───── DOCUMENT SEGMENT ─────

VM Instance is stuck in scheduling state
Scenario
You are trying to start a VM Instance from the controller dashboards or rest API and the Instance is stuck in Scheduling
state.
Common Causes
- None of the Nodes are active or has a valid license
- The VM is running locally on the Node
- The Node that is trying to run the VM can’t reach the registry
- There’s not enough disk space on the Node
- The Load Balancer being used cannot handle the amount of Node messages/communication frequency and throws timeouts like:
cat /var/log/veertu/anka_agent.ERROR start_vm.go:27] Get "https://controller.internal.net/queue/v1/cmd/task": context deadline exceeded (Client.Timeout exceeded while awaiting headers) ... 172.24.14.137:16156 (XXX1.local) E0315 10:48:10.641811 59011 listener.go:41] Pushing status response error: Post "https://controller.internal.net/queue/v1/controller/task": dial tcp: i/o timeout 172.24.14.137:16156 (X111.local) E0315 10:48:10.641811 59011 listener.go:41] Pushing status response error: Post "https://controller.internal.net/queue/v1/controller/task": dial tcp: i/o timeout
Solutions
None of the Nodes are active
Go to your dashboard, look at the box on the right. It should say “X More Instances Available”. If this number is larger than 0, the problem is probably someplace else. Check out one of the next common reasons.
Go to your Nodes
screen and go over the Nodes.
If any of your Nodes has the message Inactive (Invalid License)
under it’s state, you need to go to that Node and activate the license. You can find more information about Anka License commands here.
If one of your Nodes has the state Offline
it usually means that the agent running on the Node have crashed. To solve this, execute a disjoin
and join
commands on the Node:
# Disjoin
sudo ankacluster disjoin
Disjoined the cluster
# Join
sudo ankacluster join http://localhost
Testing connection to controller...: Ok
Testing connection to the registry...: Ok
Ok
Cluster join success
Note
You might get the following error after performing thedisjoin
:Error: agent not installed in domain specified
If you do get this error, continue and performjoin
command.

─────

### [SET OF TASKS]
• a. According to the troubleshooting page, what must be done when a Node shows Inactive (Invalid License) under its state?
• b. Using the troubleshooting page, explain why the disjoin and join commands are run on a Node whose state is Offline.
• c. Write out the part of the troubleshooting page starting at "Go to your Nodes" and ending at "License commands here.".
The items that follow the troubleshooting page come from a separate source.

───── INFORMATION SHOWN ─────

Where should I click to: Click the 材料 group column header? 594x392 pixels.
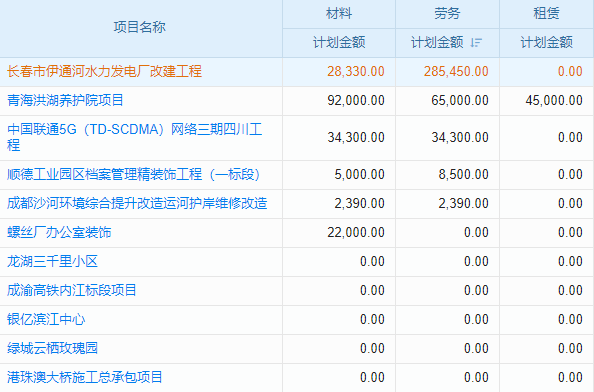[339, 14]
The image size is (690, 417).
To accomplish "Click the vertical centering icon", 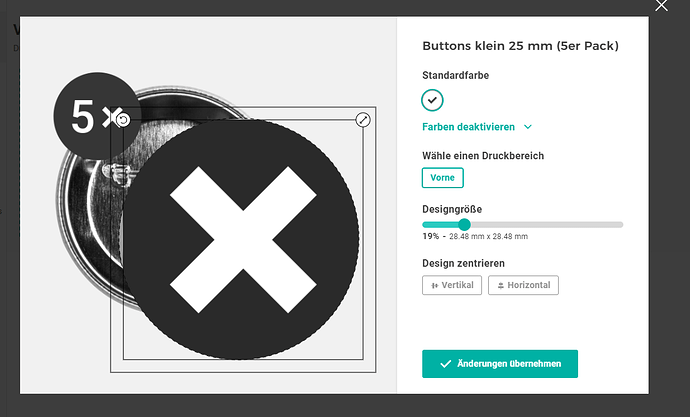I will (x=435, y=286).
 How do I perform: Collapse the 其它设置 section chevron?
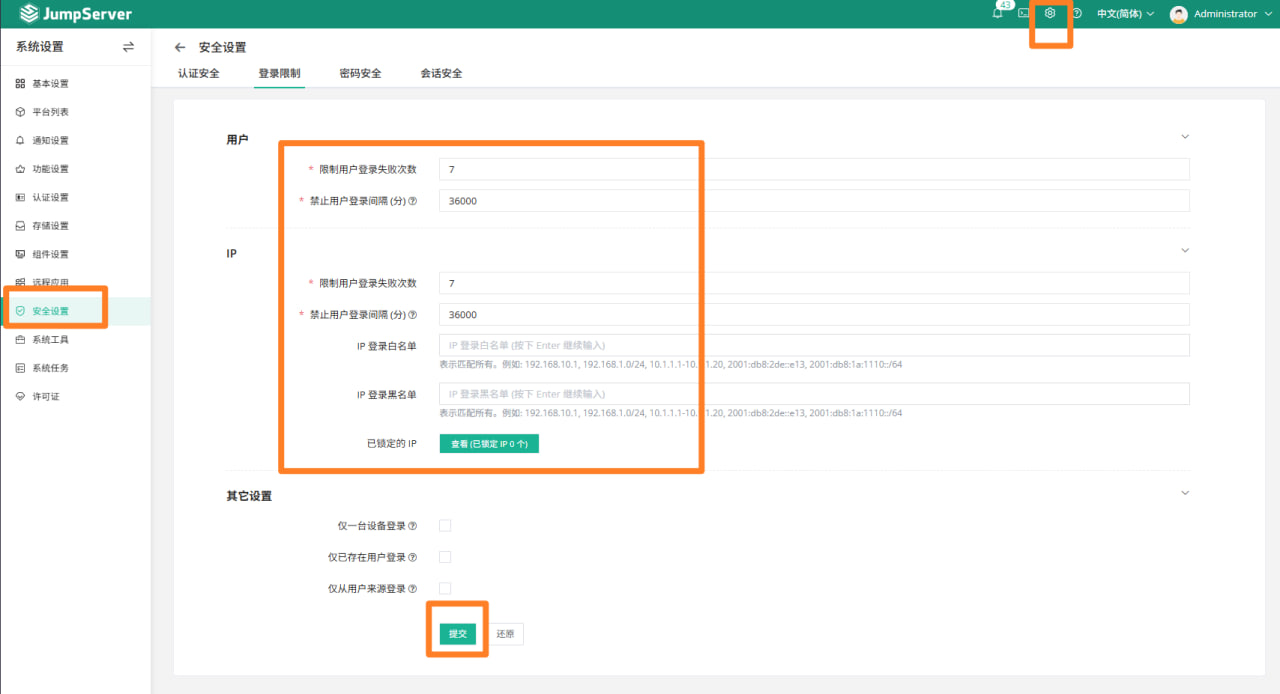(x=1185, y=493)
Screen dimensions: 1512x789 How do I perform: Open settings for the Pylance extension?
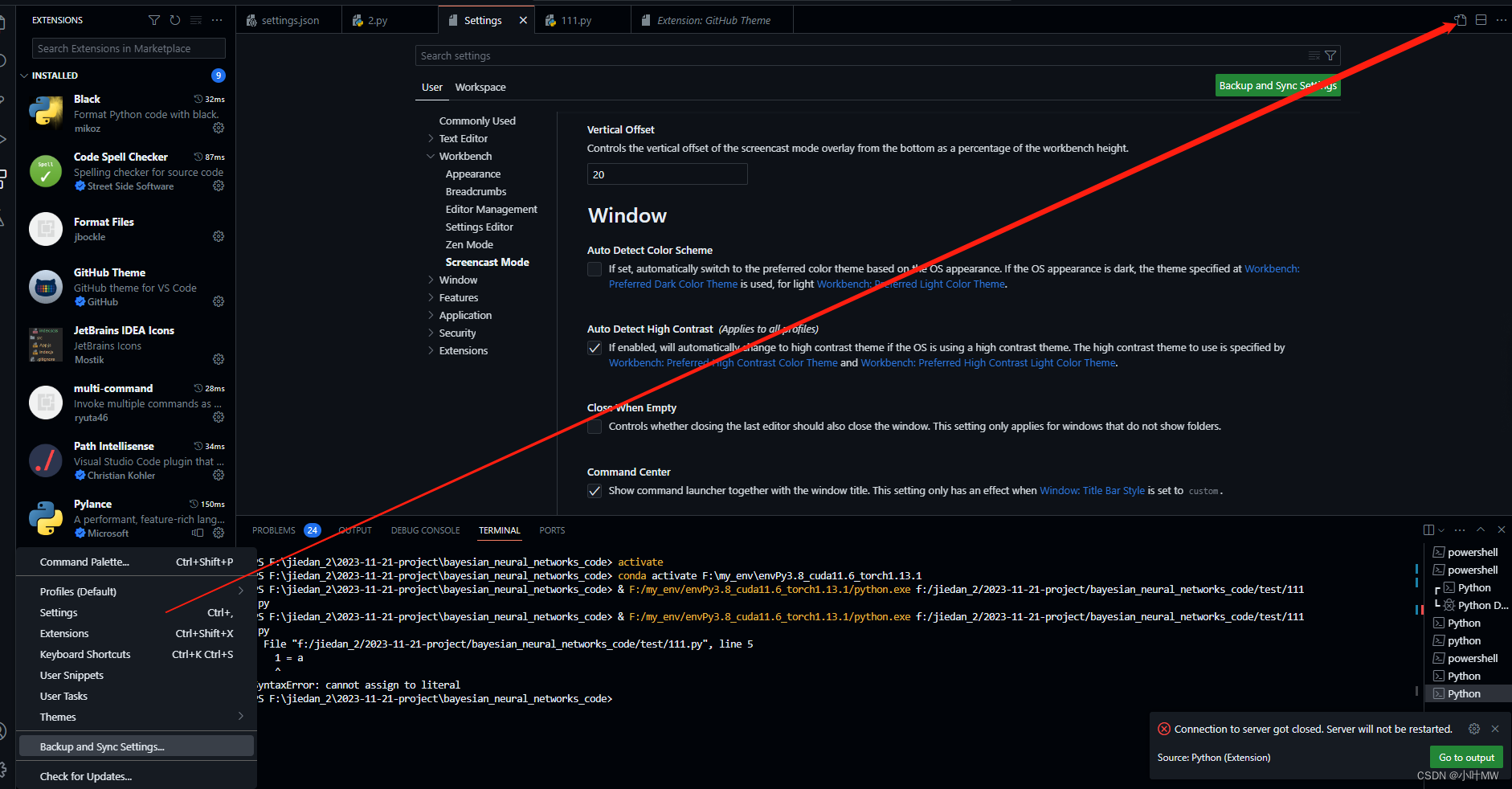pos(219,533)
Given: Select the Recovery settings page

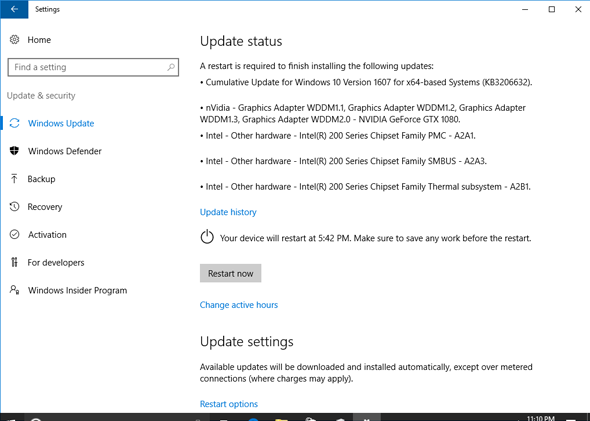Looking at the screenshot, I should click(45, 207).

─────

### [TASK-BY-TASK OUTPUTS]
• a. Go to that Node and activate the license.

• b. An Offline state usually means that the agent running on the Node has crashed. Running disjoin and then join on that Node is the given fix for this.

• c.
Go to your Nodes
screen and go over the Nodes.
If any of your Nodes has the message Inactive (Invalid License)
under it’s state, you need to go to that Node and activate the license. You can find more information about Anka License commands here.